Plus de 50 usines en Inde insèrent de l'amiante
chrysotile dans des toitures, des panneaux mureaux et de la tuyauterie.
L'Inde importe ainsi chaque année plus de 400.000 tonnes d'amiante.
TK
Joshi, qui dirige un centre de recherche en santé à l'hôpital Lok Nayak
de New Delhi, met en garde sur les dangers encourus par les salariés du
secteur. «Des milliers de personnes pourraient être concernées. Ce
chiffre risque d'augmenter de façon exponentielle dans le futur, étant
donné que l'usage de l'amiante s'est considérablement développé depuis
15 ans», dit-il à l'AFP.
Le nombre précis de malades dus à
l'exposition à l'amiante est inconnu faute de données.
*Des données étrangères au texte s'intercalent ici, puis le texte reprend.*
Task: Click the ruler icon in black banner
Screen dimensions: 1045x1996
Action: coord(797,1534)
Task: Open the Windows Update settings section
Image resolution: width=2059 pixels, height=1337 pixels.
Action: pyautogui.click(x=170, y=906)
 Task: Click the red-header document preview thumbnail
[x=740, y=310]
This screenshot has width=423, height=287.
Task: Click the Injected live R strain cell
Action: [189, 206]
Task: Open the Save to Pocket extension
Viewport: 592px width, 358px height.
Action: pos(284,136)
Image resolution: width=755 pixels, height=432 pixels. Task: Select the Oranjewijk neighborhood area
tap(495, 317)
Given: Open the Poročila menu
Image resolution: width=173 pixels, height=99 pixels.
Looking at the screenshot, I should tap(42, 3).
Nombre de
médecins ne connaissent en outre pas les symptômes des maladies
concernées ou ne posent pas de question sur l'exposition aux matériaux
dangereux.
Plus de 300.000 personnes travaillent dans ces usines
et des milliers installent les produits vendus par les commerçants tels
que celui d'Ahmedabad.
«De nombreux cas ne sont pas diagnostiqués,
entraînant une sous-estimation de l'ampleur des dégâts» dus à
l'amiante, déplore Joshi, inquiet du manque de prise de conscience et de
la faible application de la législation.
Les industriels nient tout danger pour leurs employés, affirmant prendre toutes les précautions.
Le
directeur exécutif de la fédération des industriels du secteur, John
Nicodemus, rejette les études de l'OMS et de l'Organisation
internationale du travail (OIT) sur les décès dus à l'amiante. «Leurs
chiffres n'ont aucun sens et les inquiétudes pour la santé sont
surestimées», a dit Nicodemus à l'AFP par email.
- Traitement coûteux -
Gujarat Composite, l'entreprise qui employait Chinnapan, a indiqué à l'AFP avoir respecté la législation.
Raghunath
Manvar, responsable de l'ONG de défense de la santé au travail
Occupational Health and Safety Association, se bat pour obtenir des
indemnisations pour les 30 employés malades de l'asbestose recensés dans
le Gujarat.
«Outre l'asbestose, plus de 100 personnes souffrent
d'un mésothéliome, également dû à l'exposition à l'amiante», explique
Manvar.
Une fois sa maladie diagnostiquée, Chinnapan a dû se
battre pour être indemnisé et reçoit désormais 2.700 roupies (40 euros)
par mois.
Ce sexagénaire touche également une retraite mais doit
continuer de travailler pour nourrir sa famille en dépit de sa santé.
«Je n'ai pas compris ce qui m'est arrivé. Pratiquement tout mon argent
va dans les médicaments et les consultations».